COLFO Spokesperson Hugh Devereux-Mack said the data has not been regularly released in full, forcing media and stakeholders like COLFO to request data under the Official Information Act.

“The failure to consistently record and report firearm data is a dangerous embarrassment.”

The GunSafe data includes all manner of events, even callouts where firearms are never found. Even the Police Association noted in 2020 that recording of events is erratic.

Data reliability is undermined by broad criteria that leads to ‘events’ being entered into the GunSafe system. Entries include times a firearm is suspected but not present, times where there is a ‘perceived firearms risk’ but no actual firearm involved, times a subject is known to have a firearm – but Police do not encounter one, and for events when there is something that looks like a real firearm, but isn’t. This means even courtesy visits to a licensed firearm owner’s home can be classified as an ‘event’ within the system, inflating the numbers unnecessarily. These Gun Safe numbers have been used to argue for general armament of police which COLFO and other organisations spoke out against.

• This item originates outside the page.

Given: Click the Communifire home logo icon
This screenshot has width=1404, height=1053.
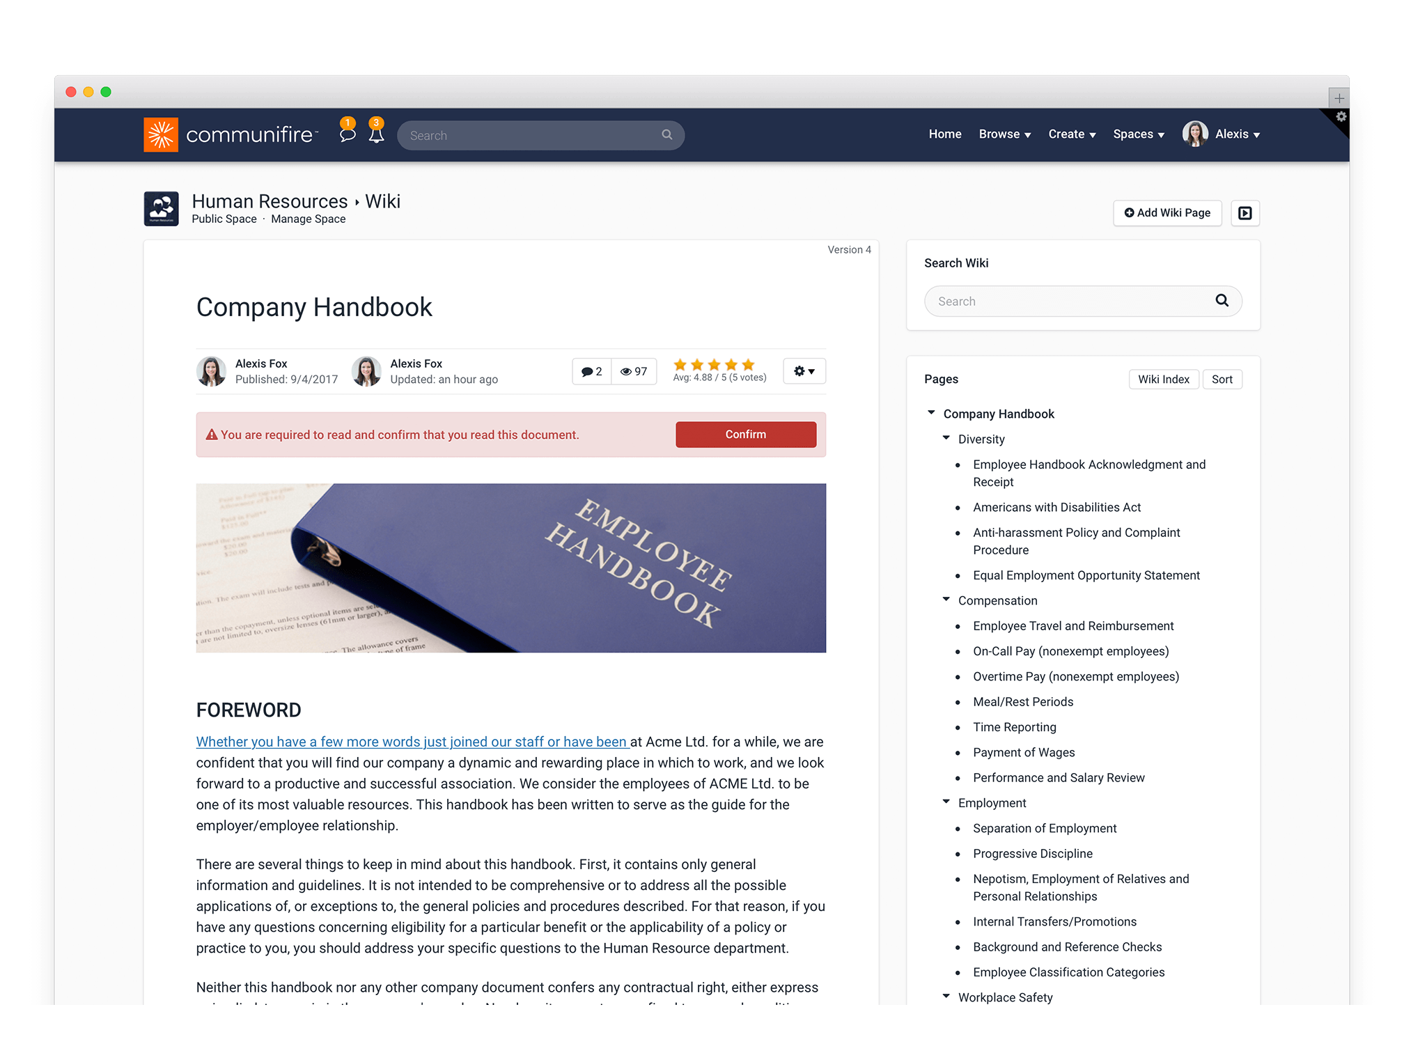Looking at the screenshot, I should click(x=164, y=133).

Event details are either combined in rough categories or inputted into free text fields which Police noted in an OIA response to COLFO last year, made it too time consuming to formulate into more useful data.

“This poor reporting has created an unnecessary fear of licensed firearm owners, and misdirected efforts to deal with criminal use of firearms.

“It has prevented the public from seeing that despite Government promises that the grandiose firearm confiscation would make New Zealanders safer, firearm crime has continued unchanged.

“It has prevented the public from seeing the inability of Police to collect this data.

“Because of the inconsistent Gun Safe reporting framework, the data has possibly hidden a failure to catch and prosecute enough criminals who have firearms, and lays a poor foundation for costly new legislation” Devereux-Mack says.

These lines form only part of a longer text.